• **What you are asked to do**
Please write out the rows from the line with "Click the Show Warnings button" through the end of the rows, and leave the pictures out of your copy.
--- Dataset records ---
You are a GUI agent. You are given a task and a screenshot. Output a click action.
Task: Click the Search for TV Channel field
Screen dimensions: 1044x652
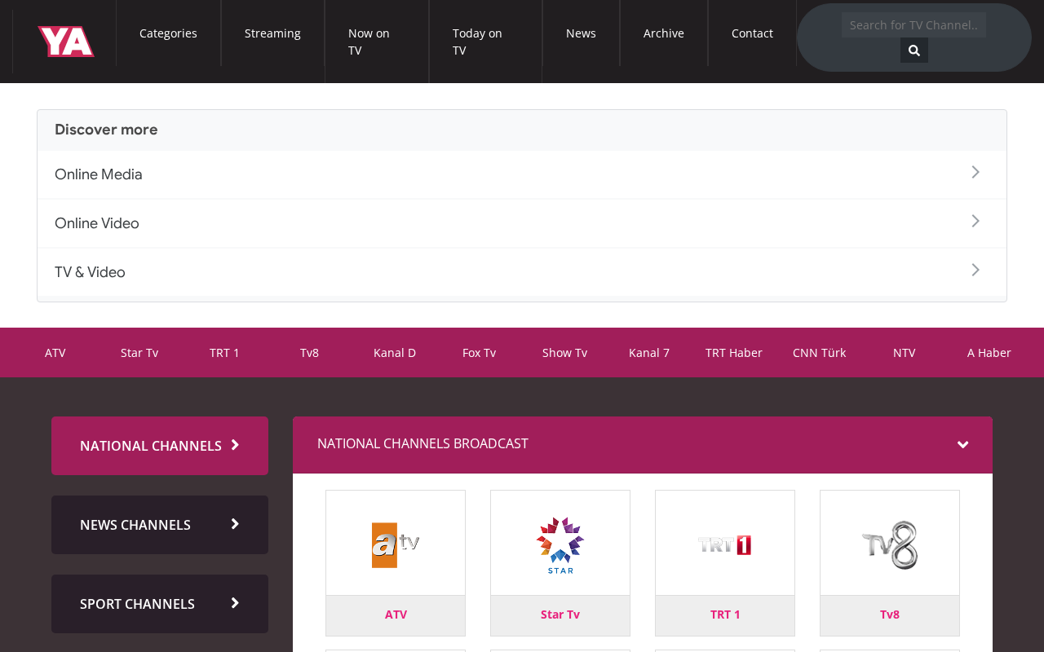(x=914, y=25)
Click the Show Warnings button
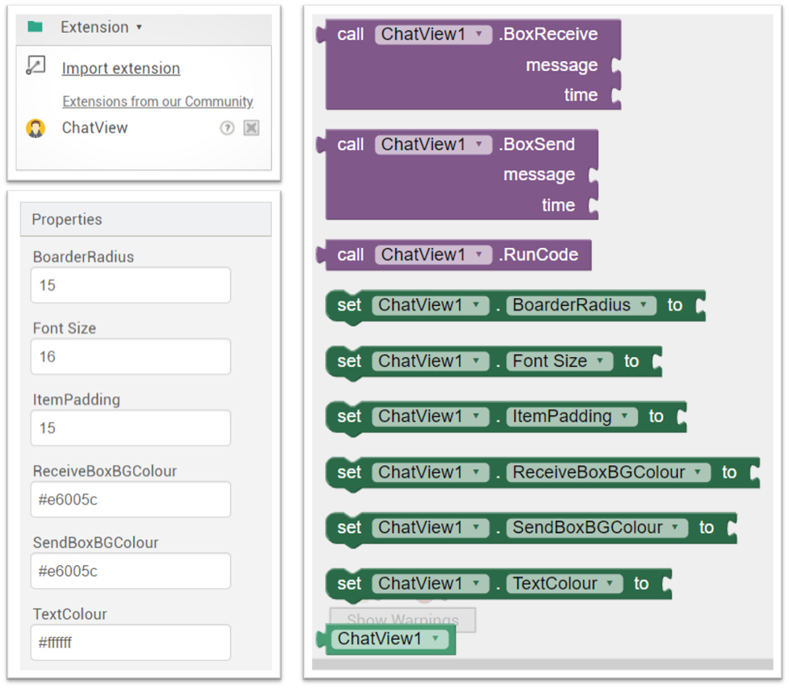The width and height of the screenshot is (789, 688). click(x=402, y=618)
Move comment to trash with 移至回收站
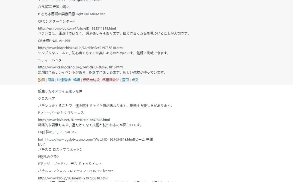The height and width of the screenshot is (182, 293). pos(111,80)
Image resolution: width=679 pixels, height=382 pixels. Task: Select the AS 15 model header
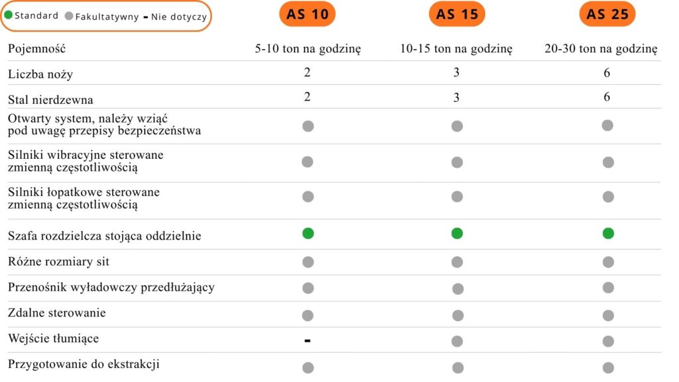click(x=457, y=14)
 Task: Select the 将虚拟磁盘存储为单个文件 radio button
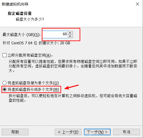click(5, 83)
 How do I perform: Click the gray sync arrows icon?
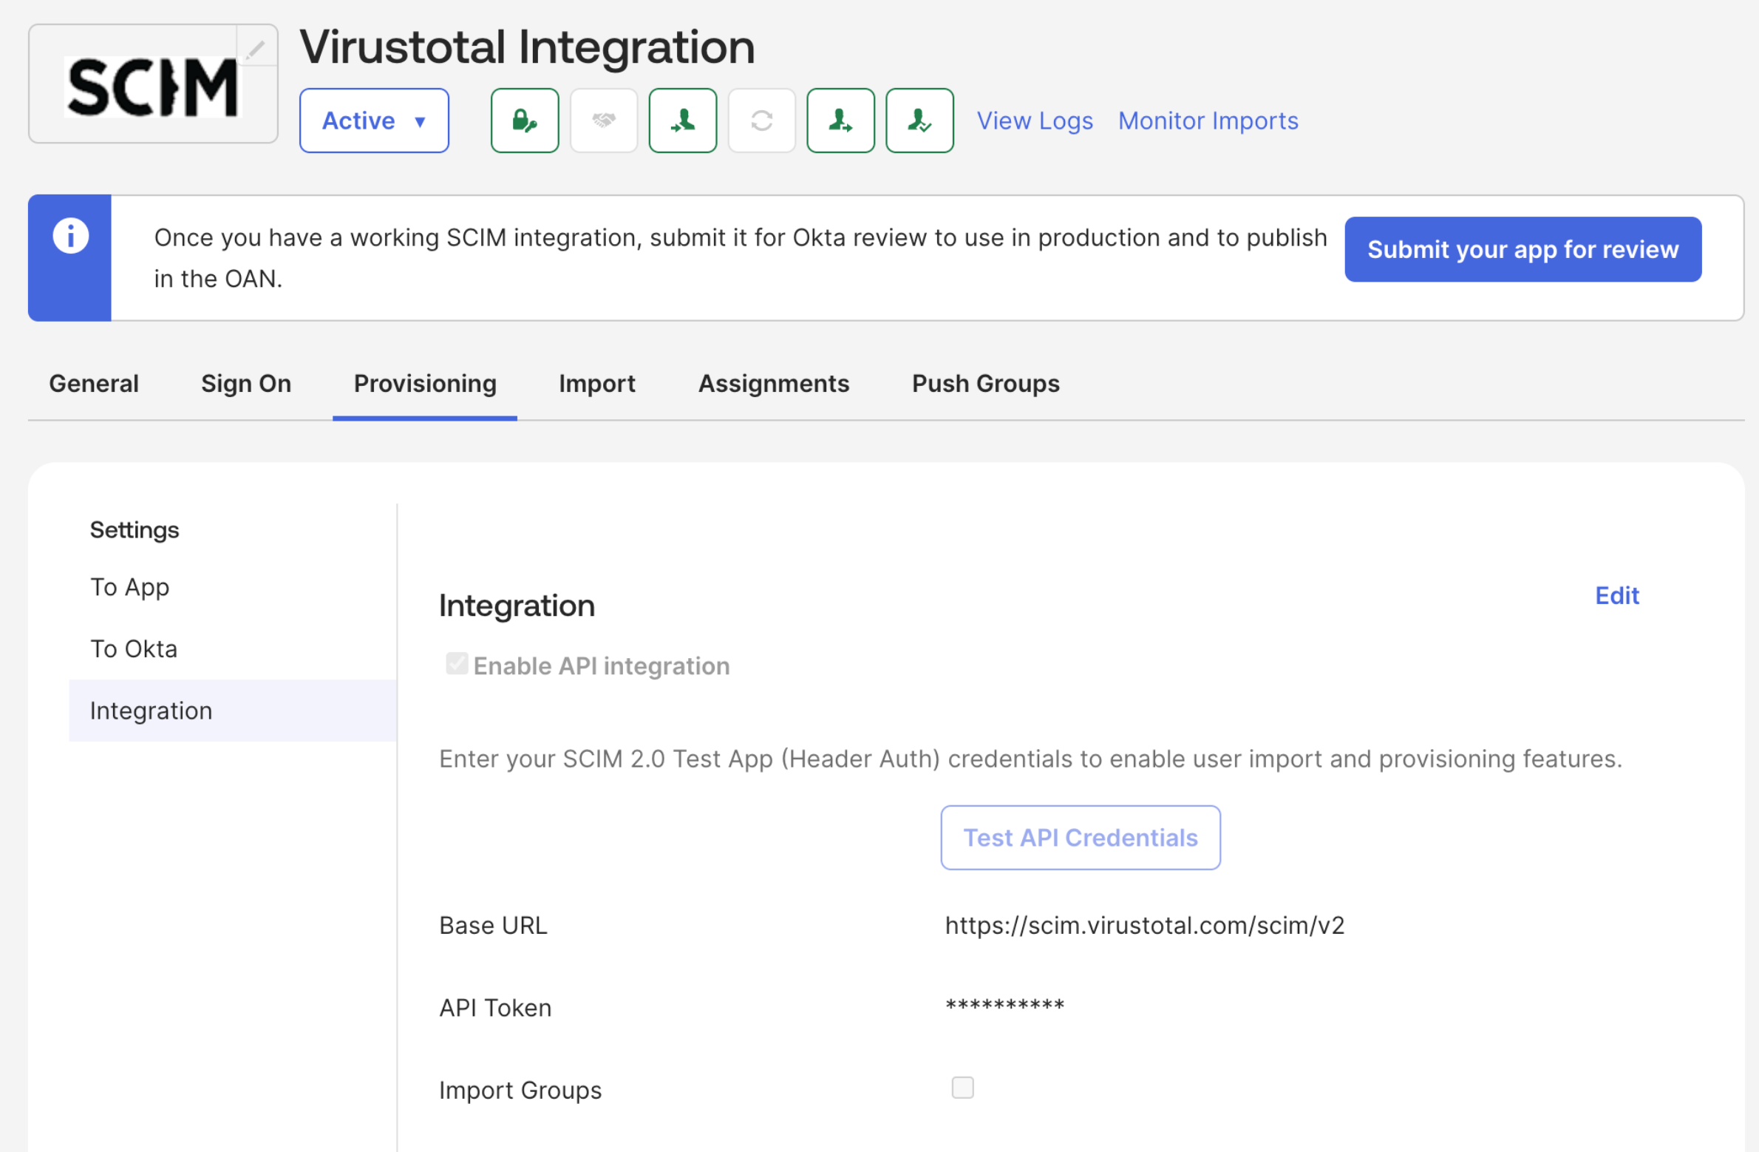pyautogui.click(x=761, y=121)
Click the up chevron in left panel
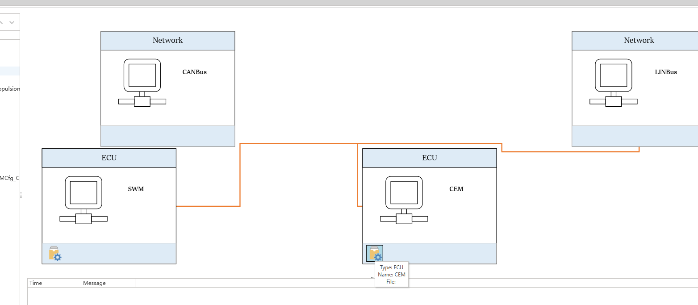This screenshot has width=698, height=305. click(x=2, y=22)
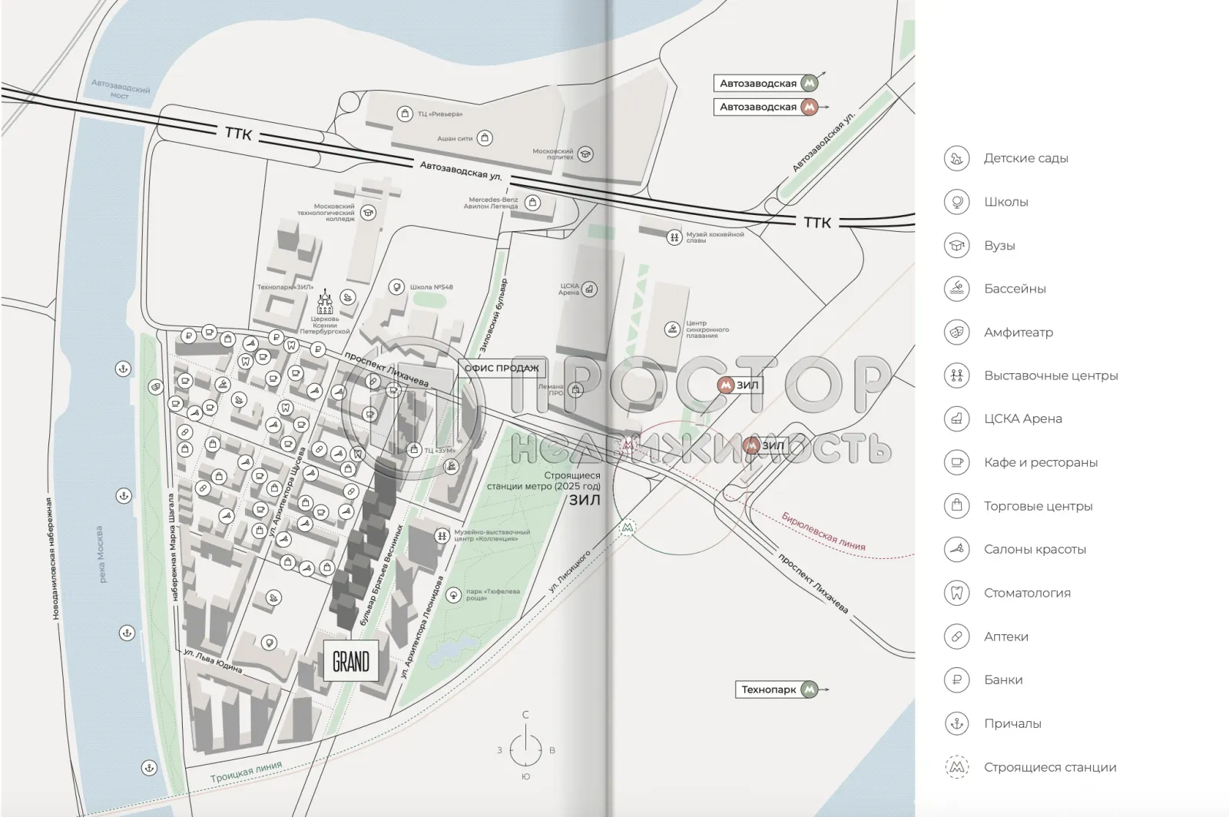The image size is (1229, 817).
Task: Select the Бассейны swimming legend icon
Action: (x=956, y=289)
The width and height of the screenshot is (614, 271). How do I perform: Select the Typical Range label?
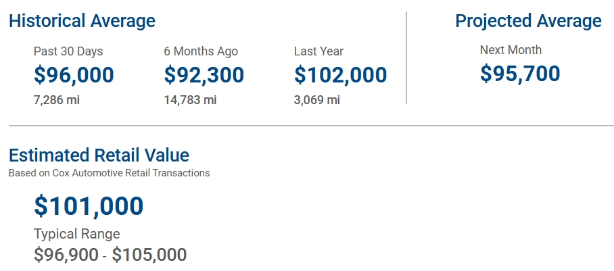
---
• **Written response**
Click the Show Warnings button
The width and height of the screenshot is (789, 688). click(x=402, y=618)
Move comment to trash with 移至回收站
The height and width of the screenshot is (182, 293). pos(111,80)
Image resolution: width=679 pixels, height=382 pixels. Task: Select the AS 15 model header
click(x=457, y=14)
 Task: Select the 将虚拟磁盘存储为单个文件 radio button
click(5, 83)
 How do I perform: Click the gray sync arrows icon?
pyautogui.click(x=761, y=121)
Click the up chevron in left panel
This screenshot has width=698, height=305. click(x=2, y=22)
The image size is (1229, 817).
Task: Select the Бассейны swimming legend icon
Action: (x=956, y=289)
The width and height of the screenshot is (614, 271). How do I perform: Select the Typical Range label?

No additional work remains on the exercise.